If the $110 billion February round seemed exceptional, by the end of March, OpenAI announced new funding – this time for $122 billion. This is the largest private funding round in the history of the tech industry, and it has once again put the company at the center of the conversation about where the AI industry is headed and how quickly.
Why So Much Money and Where Is It Coming From?
At first glance, the amount looks like just a big number in a headline. But if you dig deeper, there's a very specific logic behind it.
OpenAI is currently at a point where demand for its products is growing faster than the company can scale up its capacity. According to the company, hundreds of millions of people use ChatGPT every week. Meanwhile, corporate clients are increasingly adopting tools like Codex – a system that helps automate code writing and review. For all of this to work stably and scale, immense computing power is needed: servers, energy, and infrastructure.
To put it simply, OpenAI is now like a water company in a city whose population has suddenly boomed. The pipes need to be expanded – and quickly.
The new funds will go toward building and expanding next-generation computing infrastructure, as well as for global expansion – OpenAI intends to more actively enter markets outside the United States.
Record After Record – Is This Normal?
Here's an interesting point: back in February, the $110 billion round was called the largest in history. Less than two months have passed, and now there's a new record. This isn't a coincidence or marketing for marketing's sake.
The thing is, the AI race is currently structured in such a way that whoever gets access to massive computing resources first sets the pace for model development. Investors – large tech corporations and funds – understand this and are trying to secure their place alongside the market leaders while the window of opportunity is still open.
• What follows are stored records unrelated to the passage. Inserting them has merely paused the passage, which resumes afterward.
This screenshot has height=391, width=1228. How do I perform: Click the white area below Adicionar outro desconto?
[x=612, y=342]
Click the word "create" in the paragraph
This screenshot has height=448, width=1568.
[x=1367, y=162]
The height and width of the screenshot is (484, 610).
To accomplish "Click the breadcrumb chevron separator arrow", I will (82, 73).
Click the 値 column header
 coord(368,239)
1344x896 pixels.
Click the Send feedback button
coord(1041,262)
The February round gave the company a valuation of around $840 billion. After the new funding, it is confidently moving toward the trillion-dollar mark, joining the ranks of publicly traded giants like Apple and Microsoft. The difference is that OpenAI remains a private company for now.
GPT-5, GPT-5.4, and the Pace of Updates
Alongside the financial news, the company isn't slowing its technological pace. Several models were released in March: the flagship GPT-5.4 with enhanced agent capabilities – for the first time, it is natively able to control a user's computer and work across various applications – as well as the compact versions GPT-5.4 mini and GPT-5.4 nano, designed for tasks where speed and cost are critical.
GPT-5.4 mini runs more than twice as fast as the previous compact version and is nearly on par with the flagship model for programming tasks. GPT-5.4 nano is geared toward auxiliary roles: data sorting, information extraction, simple calculations – all the things that happen «behind the scenes» in complex AI systems.
The idea here is simple: not one large model for all occasions, but a suite of tools of different sizes and costs that can be combined for a specific task. The large model plans and makes decisions, while the smaller ones quickly execute individual steps. This makes AI systems more practical and cheaper to operate.
At the end of March, OpenAI also unveiled GPT-5, the next generation of its core model, featuring expanded long-term memory and improved response accuracy. According to the developers, the model makes fewer factual errors and is more likely to honestly admit when it cannot answer a question. Company CEO Sam Altman described the transition to GPT-5 as follows:
"If GPT-3 was like a high school student and GPT-4 was like a college student, then GPT-5 is like an expert with a Ph.D."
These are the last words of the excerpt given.